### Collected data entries
- - - -
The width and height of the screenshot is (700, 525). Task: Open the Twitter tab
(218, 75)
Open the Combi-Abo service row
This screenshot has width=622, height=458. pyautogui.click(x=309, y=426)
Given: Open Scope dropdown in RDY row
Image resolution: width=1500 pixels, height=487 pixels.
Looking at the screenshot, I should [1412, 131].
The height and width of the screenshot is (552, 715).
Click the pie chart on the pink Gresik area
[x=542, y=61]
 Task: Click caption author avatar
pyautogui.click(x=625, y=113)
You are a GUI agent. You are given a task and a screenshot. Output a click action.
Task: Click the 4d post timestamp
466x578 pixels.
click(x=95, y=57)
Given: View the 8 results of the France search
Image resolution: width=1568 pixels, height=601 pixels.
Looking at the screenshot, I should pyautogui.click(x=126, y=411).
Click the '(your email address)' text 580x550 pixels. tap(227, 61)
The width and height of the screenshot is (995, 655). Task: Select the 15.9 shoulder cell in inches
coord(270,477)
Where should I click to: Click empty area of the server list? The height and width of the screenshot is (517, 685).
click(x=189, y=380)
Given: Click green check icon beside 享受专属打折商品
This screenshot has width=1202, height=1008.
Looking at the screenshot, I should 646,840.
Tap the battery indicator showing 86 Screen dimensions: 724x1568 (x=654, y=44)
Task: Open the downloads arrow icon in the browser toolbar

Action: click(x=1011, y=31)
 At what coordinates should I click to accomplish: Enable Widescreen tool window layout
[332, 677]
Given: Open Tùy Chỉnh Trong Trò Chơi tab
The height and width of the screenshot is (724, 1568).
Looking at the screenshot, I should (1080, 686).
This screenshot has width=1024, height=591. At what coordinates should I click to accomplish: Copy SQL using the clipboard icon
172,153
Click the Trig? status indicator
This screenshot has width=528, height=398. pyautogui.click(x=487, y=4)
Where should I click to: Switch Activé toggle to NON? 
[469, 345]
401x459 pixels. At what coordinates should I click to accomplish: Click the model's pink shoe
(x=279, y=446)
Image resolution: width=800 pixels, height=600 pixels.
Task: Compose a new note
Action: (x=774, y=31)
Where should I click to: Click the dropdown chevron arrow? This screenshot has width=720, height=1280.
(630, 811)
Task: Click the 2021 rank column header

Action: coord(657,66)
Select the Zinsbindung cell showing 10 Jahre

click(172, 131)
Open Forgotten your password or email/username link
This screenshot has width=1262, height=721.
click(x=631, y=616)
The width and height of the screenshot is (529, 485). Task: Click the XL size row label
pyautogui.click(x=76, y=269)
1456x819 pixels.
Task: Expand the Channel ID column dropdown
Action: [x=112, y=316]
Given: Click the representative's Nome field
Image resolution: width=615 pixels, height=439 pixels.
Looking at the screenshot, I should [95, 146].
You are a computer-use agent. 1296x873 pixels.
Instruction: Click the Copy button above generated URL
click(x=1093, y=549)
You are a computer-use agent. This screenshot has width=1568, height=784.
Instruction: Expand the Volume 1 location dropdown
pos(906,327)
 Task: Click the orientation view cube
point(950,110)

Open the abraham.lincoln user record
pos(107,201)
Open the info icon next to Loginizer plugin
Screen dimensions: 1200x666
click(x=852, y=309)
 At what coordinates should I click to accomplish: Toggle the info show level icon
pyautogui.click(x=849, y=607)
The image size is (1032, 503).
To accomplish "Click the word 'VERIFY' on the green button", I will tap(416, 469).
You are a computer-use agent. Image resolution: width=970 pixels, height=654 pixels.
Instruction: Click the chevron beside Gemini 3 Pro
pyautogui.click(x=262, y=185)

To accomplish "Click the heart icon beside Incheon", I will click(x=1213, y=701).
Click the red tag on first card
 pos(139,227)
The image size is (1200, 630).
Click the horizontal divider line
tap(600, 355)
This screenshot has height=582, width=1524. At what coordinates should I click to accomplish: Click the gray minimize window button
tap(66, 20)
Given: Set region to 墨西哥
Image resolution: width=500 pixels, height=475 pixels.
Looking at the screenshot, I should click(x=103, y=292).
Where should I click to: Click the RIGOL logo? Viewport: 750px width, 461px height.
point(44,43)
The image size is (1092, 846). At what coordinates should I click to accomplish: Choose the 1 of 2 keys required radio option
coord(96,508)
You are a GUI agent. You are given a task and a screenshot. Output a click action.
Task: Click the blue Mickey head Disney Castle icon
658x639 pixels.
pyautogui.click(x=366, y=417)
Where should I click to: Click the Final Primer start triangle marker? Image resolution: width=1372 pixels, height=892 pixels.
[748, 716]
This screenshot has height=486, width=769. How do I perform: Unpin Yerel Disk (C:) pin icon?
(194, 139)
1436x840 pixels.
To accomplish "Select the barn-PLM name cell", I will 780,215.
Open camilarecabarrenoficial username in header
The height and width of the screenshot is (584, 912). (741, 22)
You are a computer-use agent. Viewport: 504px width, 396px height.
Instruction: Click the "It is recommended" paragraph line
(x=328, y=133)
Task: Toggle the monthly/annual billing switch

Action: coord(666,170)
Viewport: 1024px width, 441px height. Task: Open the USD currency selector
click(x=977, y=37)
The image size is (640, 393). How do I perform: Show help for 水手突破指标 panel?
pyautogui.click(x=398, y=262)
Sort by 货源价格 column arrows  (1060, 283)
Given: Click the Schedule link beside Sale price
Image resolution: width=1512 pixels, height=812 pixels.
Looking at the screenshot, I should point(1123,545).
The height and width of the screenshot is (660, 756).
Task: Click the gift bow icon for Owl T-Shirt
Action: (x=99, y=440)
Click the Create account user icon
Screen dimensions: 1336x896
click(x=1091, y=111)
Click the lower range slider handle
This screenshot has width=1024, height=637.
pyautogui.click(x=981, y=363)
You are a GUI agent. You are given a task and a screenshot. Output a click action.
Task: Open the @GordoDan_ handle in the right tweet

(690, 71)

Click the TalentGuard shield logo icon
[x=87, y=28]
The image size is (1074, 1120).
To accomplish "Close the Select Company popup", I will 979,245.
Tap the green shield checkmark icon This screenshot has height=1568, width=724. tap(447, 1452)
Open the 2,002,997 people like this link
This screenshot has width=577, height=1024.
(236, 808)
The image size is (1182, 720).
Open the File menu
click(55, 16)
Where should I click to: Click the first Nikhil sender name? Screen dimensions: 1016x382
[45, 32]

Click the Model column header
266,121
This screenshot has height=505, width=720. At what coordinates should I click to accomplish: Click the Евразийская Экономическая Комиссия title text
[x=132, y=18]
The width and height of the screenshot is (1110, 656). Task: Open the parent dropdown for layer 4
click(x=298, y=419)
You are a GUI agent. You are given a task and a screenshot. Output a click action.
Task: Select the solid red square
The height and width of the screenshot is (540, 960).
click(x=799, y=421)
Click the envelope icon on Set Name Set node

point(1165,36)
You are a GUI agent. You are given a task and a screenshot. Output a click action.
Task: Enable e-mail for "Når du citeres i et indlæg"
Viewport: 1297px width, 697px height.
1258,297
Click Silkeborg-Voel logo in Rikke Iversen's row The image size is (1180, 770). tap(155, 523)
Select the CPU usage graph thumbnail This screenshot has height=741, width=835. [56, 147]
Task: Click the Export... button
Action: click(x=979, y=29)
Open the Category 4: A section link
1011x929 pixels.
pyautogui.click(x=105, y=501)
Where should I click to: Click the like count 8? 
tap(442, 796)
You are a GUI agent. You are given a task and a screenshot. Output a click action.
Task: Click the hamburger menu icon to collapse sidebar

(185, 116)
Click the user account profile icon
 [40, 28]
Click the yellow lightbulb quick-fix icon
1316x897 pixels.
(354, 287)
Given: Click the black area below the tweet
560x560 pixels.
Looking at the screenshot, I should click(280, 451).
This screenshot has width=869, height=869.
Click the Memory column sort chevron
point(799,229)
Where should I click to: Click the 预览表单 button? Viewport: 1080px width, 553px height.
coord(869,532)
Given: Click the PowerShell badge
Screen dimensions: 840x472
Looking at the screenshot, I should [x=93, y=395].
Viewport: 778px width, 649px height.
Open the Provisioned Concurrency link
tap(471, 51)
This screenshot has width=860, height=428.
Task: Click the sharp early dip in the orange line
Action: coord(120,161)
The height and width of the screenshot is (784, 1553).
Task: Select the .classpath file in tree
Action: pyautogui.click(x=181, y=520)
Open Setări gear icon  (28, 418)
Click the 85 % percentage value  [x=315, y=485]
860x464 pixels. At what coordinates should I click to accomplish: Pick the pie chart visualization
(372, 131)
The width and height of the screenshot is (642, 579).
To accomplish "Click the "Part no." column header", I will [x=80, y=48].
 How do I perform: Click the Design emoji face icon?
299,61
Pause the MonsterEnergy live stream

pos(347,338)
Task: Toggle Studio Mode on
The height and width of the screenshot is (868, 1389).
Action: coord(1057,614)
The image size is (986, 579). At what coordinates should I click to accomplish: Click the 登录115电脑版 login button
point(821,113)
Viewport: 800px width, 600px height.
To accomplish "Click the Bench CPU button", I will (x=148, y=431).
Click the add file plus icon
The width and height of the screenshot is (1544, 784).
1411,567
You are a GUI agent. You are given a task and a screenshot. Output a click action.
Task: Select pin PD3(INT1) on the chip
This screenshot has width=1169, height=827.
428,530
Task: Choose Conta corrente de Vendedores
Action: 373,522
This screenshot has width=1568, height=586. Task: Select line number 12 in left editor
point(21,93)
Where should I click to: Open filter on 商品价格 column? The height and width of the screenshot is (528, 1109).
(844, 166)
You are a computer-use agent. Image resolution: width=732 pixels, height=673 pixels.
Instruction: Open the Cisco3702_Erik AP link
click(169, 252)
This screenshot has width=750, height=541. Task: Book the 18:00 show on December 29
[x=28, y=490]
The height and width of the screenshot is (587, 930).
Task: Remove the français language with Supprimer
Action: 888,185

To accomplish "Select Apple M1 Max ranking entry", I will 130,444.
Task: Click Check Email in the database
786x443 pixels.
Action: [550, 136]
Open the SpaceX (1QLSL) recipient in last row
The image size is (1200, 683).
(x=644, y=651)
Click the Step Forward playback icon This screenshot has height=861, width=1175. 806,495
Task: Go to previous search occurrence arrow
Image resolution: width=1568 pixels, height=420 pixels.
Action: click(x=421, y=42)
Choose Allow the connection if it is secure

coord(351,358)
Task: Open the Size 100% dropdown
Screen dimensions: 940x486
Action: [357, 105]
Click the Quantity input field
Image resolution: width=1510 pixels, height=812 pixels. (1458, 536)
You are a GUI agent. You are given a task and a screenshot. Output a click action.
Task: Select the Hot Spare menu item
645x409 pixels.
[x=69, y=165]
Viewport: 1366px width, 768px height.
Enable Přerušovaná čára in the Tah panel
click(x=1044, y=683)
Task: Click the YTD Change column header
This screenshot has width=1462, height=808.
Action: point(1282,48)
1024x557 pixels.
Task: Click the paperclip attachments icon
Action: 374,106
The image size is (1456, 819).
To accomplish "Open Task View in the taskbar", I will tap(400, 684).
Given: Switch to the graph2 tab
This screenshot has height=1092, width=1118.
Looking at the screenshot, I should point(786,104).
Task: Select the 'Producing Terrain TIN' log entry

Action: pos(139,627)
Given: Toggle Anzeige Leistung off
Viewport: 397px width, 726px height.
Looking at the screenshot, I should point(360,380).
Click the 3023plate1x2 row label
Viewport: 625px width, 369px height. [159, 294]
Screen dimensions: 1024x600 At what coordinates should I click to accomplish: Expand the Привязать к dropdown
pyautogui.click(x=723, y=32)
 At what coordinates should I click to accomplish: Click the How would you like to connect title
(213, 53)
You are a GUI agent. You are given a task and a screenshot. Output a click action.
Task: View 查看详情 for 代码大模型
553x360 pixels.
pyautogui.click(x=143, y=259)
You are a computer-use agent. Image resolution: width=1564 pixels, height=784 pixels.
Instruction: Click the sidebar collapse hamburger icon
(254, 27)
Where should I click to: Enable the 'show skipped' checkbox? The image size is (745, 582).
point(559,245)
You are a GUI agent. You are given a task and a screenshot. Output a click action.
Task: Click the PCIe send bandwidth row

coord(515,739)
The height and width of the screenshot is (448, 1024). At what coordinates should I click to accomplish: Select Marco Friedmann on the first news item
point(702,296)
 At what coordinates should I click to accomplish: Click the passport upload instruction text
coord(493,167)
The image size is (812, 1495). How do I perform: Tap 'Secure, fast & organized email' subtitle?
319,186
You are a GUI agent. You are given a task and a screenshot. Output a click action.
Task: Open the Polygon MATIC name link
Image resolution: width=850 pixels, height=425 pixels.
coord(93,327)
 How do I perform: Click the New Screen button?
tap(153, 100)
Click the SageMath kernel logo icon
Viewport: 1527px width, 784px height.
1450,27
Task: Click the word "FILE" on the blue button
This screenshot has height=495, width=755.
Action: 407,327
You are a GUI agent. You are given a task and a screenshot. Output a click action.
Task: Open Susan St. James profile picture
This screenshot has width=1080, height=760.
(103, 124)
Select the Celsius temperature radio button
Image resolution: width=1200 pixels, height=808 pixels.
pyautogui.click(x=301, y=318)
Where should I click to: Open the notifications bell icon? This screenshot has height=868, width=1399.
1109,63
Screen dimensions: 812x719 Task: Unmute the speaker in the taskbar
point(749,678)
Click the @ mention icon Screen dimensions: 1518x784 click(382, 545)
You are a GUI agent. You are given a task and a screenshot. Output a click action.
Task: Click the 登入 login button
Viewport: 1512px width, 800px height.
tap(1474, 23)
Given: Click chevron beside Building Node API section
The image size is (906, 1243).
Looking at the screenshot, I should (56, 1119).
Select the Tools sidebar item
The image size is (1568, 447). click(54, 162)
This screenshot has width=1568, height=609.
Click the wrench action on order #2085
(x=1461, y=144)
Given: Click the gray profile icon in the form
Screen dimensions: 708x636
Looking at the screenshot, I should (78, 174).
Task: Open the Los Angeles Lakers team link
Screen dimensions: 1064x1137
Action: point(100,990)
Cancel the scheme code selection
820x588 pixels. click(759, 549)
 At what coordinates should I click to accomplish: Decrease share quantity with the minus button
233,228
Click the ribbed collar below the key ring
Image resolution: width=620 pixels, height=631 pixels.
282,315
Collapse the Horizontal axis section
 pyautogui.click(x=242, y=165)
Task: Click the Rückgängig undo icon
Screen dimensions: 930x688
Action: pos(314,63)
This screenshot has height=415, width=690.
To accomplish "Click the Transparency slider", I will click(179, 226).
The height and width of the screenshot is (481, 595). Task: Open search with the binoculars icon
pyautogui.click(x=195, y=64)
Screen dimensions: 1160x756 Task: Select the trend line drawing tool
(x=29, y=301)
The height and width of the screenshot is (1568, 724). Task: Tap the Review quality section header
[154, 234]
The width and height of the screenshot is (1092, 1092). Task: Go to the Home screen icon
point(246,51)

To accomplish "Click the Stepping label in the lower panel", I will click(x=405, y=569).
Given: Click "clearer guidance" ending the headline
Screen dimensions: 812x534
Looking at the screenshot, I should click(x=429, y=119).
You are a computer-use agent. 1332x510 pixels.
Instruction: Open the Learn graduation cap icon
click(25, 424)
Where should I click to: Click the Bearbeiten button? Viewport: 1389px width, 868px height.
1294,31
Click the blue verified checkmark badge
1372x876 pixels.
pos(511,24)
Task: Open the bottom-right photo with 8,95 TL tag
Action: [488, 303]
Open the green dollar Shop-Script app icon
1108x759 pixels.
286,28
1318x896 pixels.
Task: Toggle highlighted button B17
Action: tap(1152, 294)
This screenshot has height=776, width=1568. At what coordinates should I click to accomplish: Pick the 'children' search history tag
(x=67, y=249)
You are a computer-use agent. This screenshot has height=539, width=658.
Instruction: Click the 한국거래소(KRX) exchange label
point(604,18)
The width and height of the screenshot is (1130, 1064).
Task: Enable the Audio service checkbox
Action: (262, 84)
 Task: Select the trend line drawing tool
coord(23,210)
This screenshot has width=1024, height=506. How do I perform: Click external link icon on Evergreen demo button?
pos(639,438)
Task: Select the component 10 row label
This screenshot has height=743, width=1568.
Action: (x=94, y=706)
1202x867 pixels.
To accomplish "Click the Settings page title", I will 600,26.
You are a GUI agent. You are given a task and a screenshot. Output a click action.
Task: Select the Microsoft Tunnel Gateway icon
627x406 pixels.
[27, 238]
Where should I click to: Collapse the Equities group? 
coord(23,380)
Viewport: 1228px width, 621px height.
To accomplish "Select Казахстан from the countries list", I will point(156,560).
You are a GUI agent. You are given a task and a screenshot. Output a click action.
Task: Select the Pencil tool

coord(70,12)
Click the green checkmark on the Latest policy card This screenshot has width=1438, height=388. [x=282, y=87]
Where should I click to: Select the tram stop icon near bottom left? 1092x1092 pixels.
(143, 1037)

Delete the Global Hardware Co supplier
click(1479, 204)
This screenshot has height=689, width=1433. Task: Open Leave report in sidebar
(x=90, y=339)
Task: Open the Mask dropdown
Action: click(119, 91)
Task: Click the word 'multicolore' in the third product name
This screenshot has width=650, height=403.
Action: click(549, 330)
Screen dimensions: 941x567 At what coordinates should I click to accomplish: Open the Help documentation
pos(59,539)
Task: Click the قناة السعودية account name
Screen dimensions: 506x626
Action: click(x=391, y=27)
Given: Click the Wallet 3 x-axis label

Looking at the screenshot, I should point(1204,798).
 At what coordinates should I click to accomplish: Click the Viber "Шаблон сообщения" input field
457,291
- - - -
### Task item
The word "your" appears in some of the lines above. Copy those lines.

### Answer area
Click the '(your email address)' text 580x550 pixels. tap(227, 61)
Open Forgotten your password or email/username link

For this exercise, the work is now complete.